Gedenken an die Reichspogromnacht

Ein Zaun steht vor der Synagoge der Israelitischen Religionsgemeinschaft in Stuttgart. (Bild: Sebastian Gollnow / dpa)

Innenminister Thomas Strobl gedenkt in der Stuttgarter Synagoge an die Reichspogromnacht am 9. November 1938.

Zum Gedenken an die Reichspogromnacht sagte der stellvertretende Ministerpräsident und Innenminister Thomas Strobl am heutigen 9. November 2022 in der Stuttgarter Synagoge:

„Der 9. November 1938 war einer der dunkelsten und beschämendsten Momente in der deutschen Geschichte, der Abend vor der Reichspogromnacht. Wir gedenken deshalb heute der verbrecherischen Gewalt, die während der Novemberpogrome 1938 den Jüdinnen und Juden in Deutschland angetan wurde: Eine verbrecherische Gewalt, die Schmiermittel auf der schiefen Ebene war, die zum Zivilisationsbruch und Menschheitsverbrechen Shoa geführt hat. Wir denken an die Millionen von Menschen, die im nationalsozialistischen Unrechtsstaat ermordet worden sind, an das unendliche Leid und die unerträglichen Qualen, die diese Menschen vor ihrem Tod erdulden mussten, an die Überlebenden, die ihr Leben nach Auschwitz weiterzuleben hatten.

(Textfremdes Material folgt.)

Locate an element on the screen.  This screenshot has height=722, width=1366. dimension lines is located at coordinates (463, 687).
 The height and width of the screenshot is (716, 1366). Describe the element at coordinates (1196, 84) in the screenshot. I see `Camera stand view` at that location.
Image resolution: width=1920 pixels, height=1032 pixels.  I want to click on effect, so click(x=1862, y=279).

Wenn wir in uns gehen, versuchen wir auch, den Funken einer Ahnung davon zu bekommen, in wie vielen glücklichen Leben wie viele glückliche Momente mehr hätten gelebt werden können ohne die grausame tödliche Vernichtungsindustrie im nationalsozialistischen Deutschland.

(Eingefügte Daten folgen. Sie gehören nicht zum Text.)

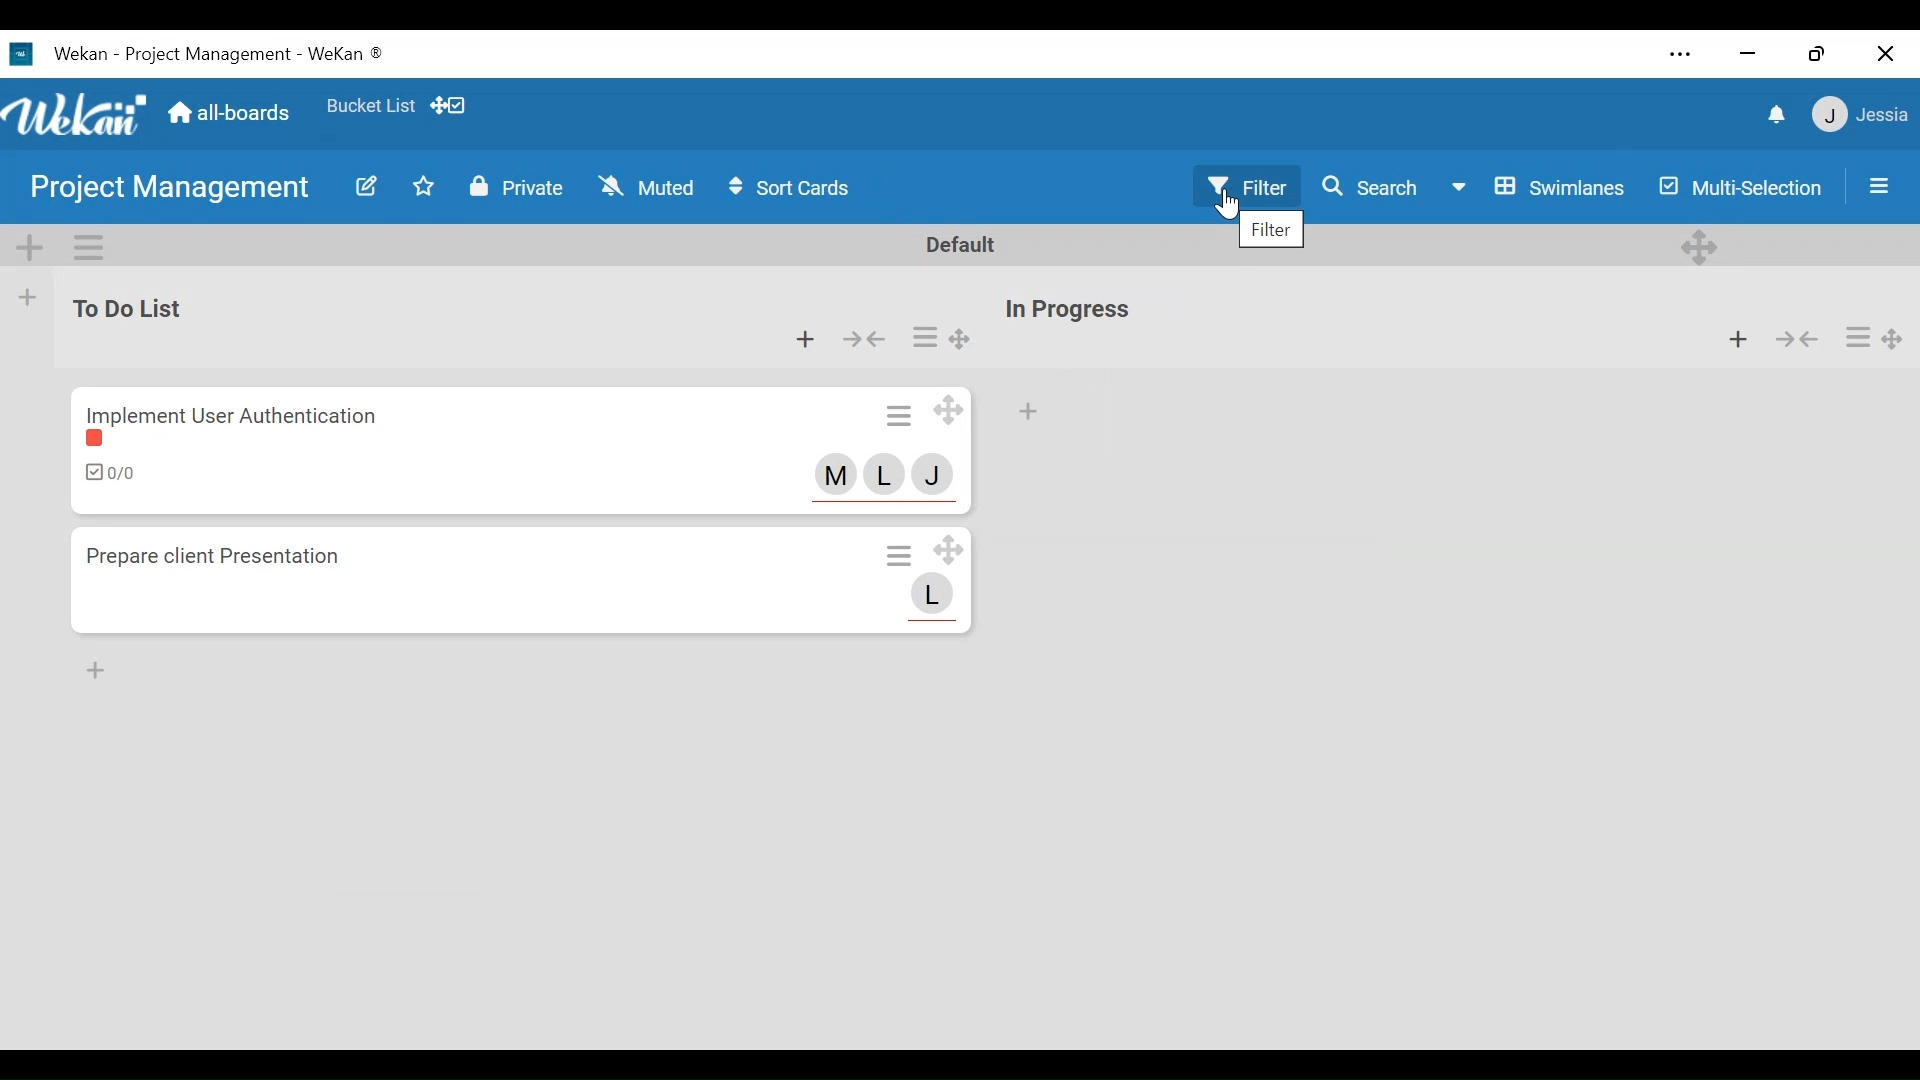 This screenshot has width=1920, height=1080. I want to click on Add List, so click(28, 299).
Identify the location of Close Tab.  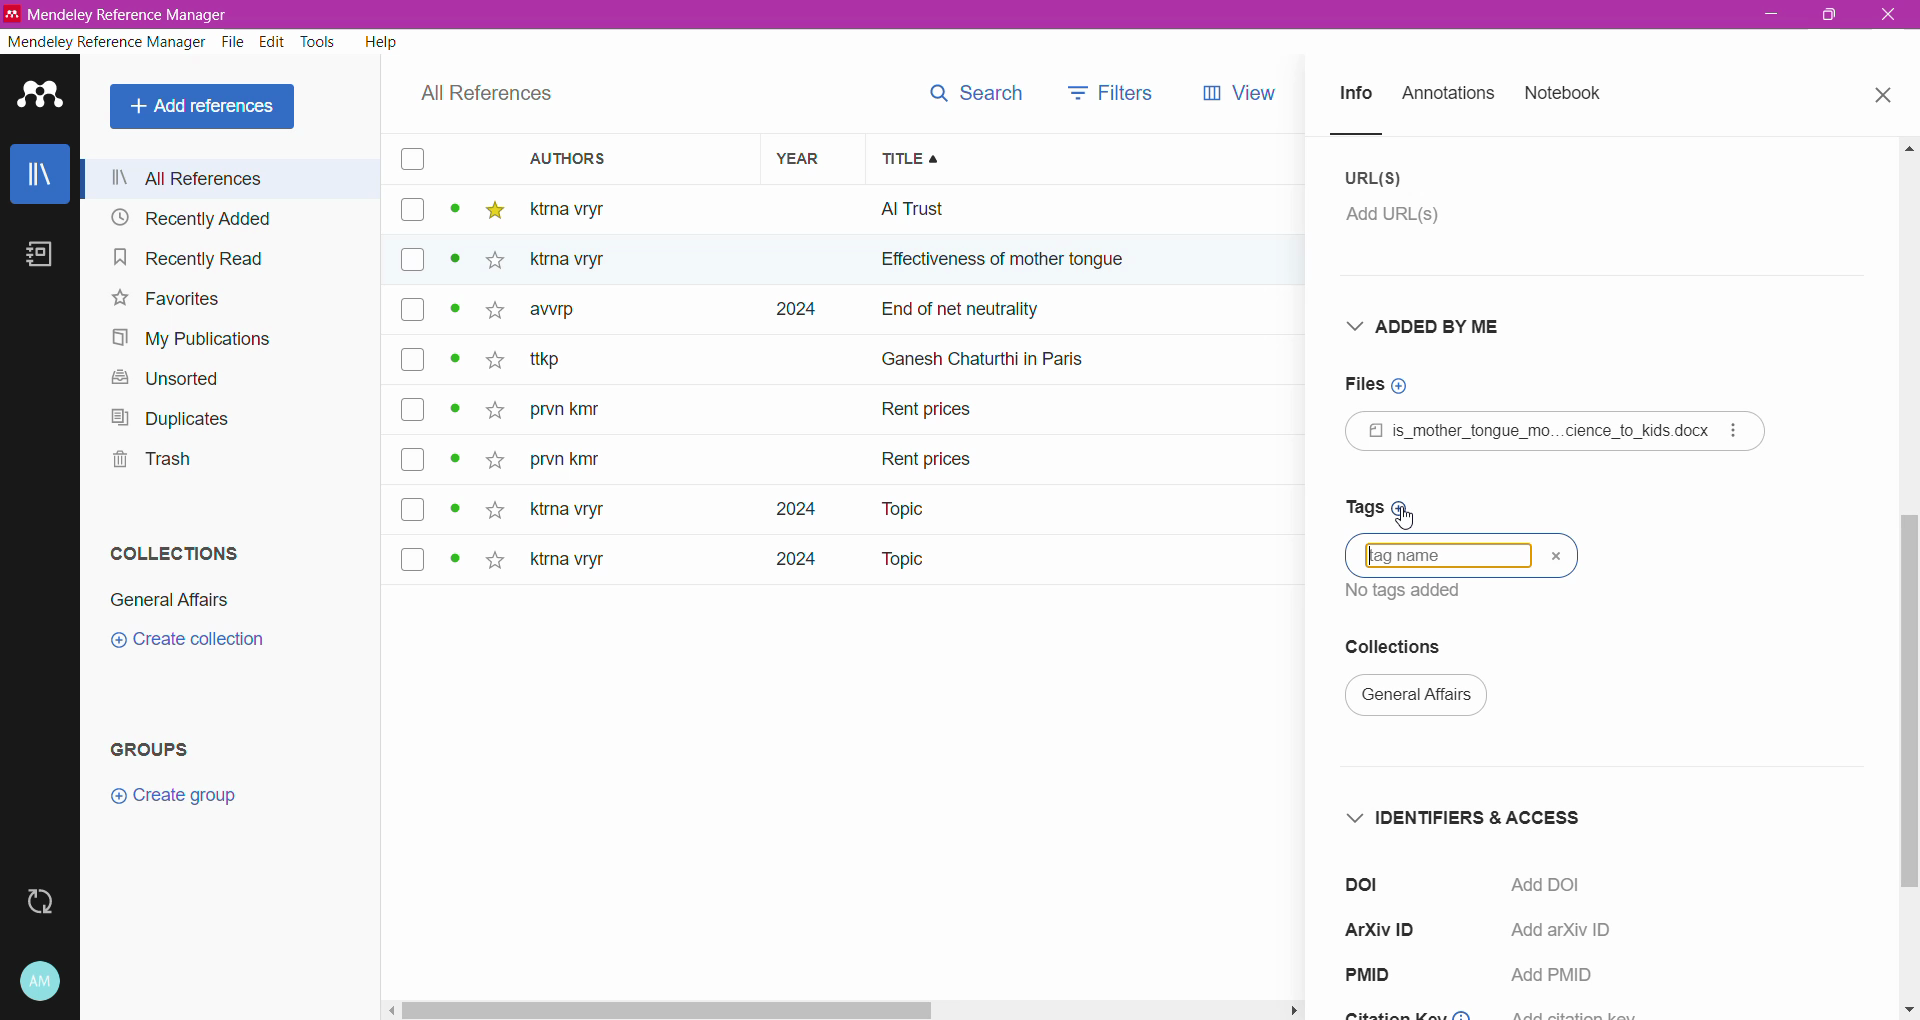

Ich wüsste nicht, wie ich es könnte, und ob ich es überhaupt könnte: als ein Nachfahre der Opfer in dem Land zu leben, das das Land der Nachfahren der damaligen Täter ist. Daher danke ich der Israelitischen Religionsgemeinschaft Württembergs aus tiefstem Herzen und in großer Demut, dass sie mich eingeladen haben, heute der Reichspogromnacht zu gedenken. Wir sind zutiefst dankbar dafür, dass wir heute jüdisches Leben und jüdische Kultur in Deutschland erleben dürfen. Das ist nicht selbstverständlich. Wir sind dankbar für jüdisches Leben, jüdische Kultur als einen festen, integralen, selbstverständlichen Teil des Lebens in Deutschland, mit aktiven, lebendigen Gemeinden. Die schrecklichen Ereignisse, dieses dunkle Kapitel der deutschen Geschichte muss uns auch immer eine Mahnung sein: Wehret den Anfängen! Und das gilt übrigens nicht nur für das Mitmachen, das gilt auch für das Weghören und Wegschauen. Denn sie sind die bösen Vorboten und der vergiftete Nährboden eines vergifteten gesellschaftlichen Klimas. Jede und jeder von uns trägt hier Verantwortung. Deshalb lassen wir nicht nach und setzen uns auch als Landesregierung noch entschlossener und noch geschlossener gegen Hass und Hetze ein“, so Strobl.